For YouthBuild participants, failure’s not an option

Published 12:00 am Thursday, April 15, 2010

NATCHEZ — Twenty-six young men and women clad in white T-shirts and khaki pants marched down Homochitto, Orleans and Commerce streets Wednesday afternoon, determined to make their voices heard.

They were successful in their attempt as employees downtown left the confines of their offices as the voices grew louder and closer.

“Nothing ever comes free. It’s going to take hard work and determination to become the standouts we are meant to be,” the group chanted. “Through hell or high water we will make it. Because failure is not an option.”

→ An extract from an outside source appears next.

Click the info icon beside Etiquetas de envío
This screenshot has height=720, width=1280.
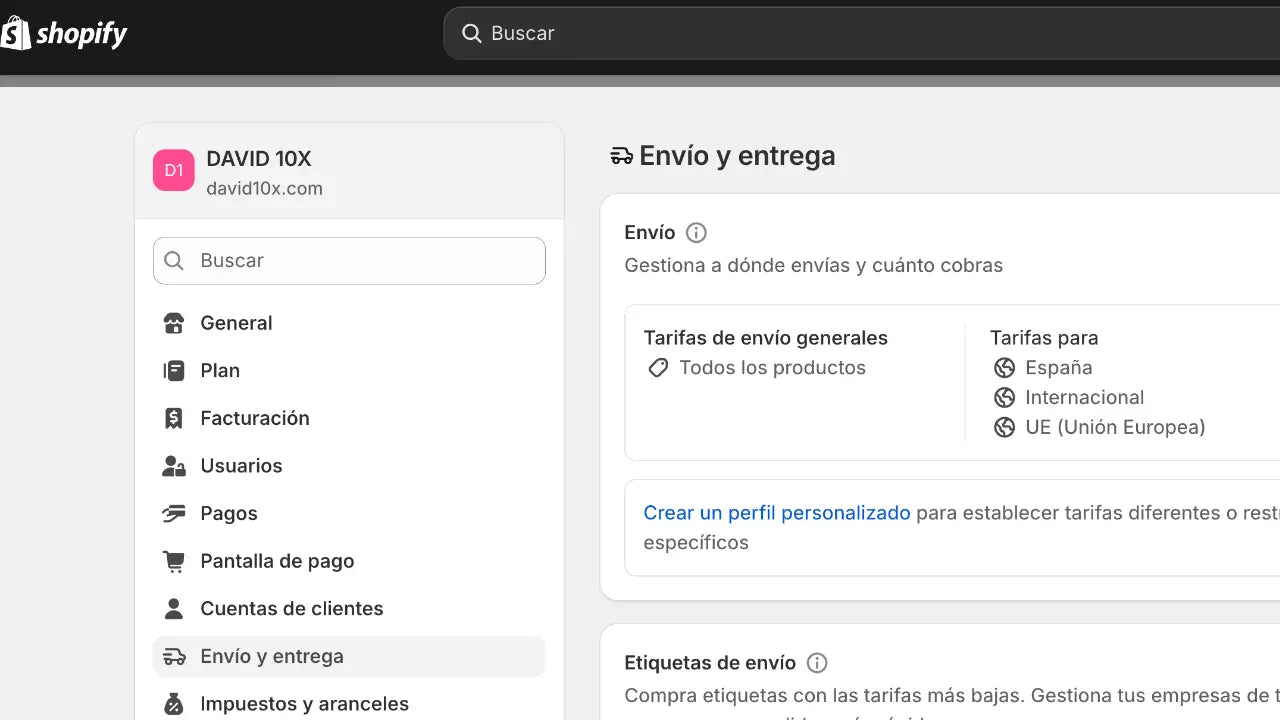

Those words, part of the City of Natchez’s YouthBuild program creed, ignited a sense of pride among the group. The program, on the brink of inducting its second class, is designed to train and educate high school dropouts.

Friday, the group will conclude its orientation process. Not all will make it through.

“For me, I personally enjoyed walking. Once we started the creed, people were coming outside and you could see some people had smiles on their faces because we were doing something positive,” said participant Natasha Fuller.

“I’m proud of all of us,” said participant Dewayne Jackson. “We came together as a unit… as a family.”

Participant Gabriel Carman said the march reminded him of historic times.

“Walking down that road, reciting that creed, it made me feel like we were back in the old days of downtown Natchez,” Carman said. “It was like a movement, and people were hearing what we had to say.”

City of Natchez Community Development Director Darlene Jones, who oversees the YouthBuild program, said more than 40 people attended the first day of orientation at the Margaret Martin Gymnasium. The number dwindled because orientation proved to be too tough for some.

“We have seen some transformations over the past few days,” Jones said. “The others couldn’t take it. They weren’t ready for change.”

The group has participated in several character building exercises administered by Respect for Life Education Services Inc., of Miami.

Brother Al Johnson and Brother Lyle Grandison of Respect for Life accompanied the group along their marching route from the Margaret Martin Gymnasium to the City Council Chambers on Pearl Street, where the YouthBuild office is located.

The physical and mental activities have presented a challenge to the remaining participants, but they refuse to give up. They each say they’ve come too far to disappoint themselves and each other.

“Ready to quit?” Brother Lyle asked.

“No!” the group replied in unison. “Quitting is not in our vocabulary.”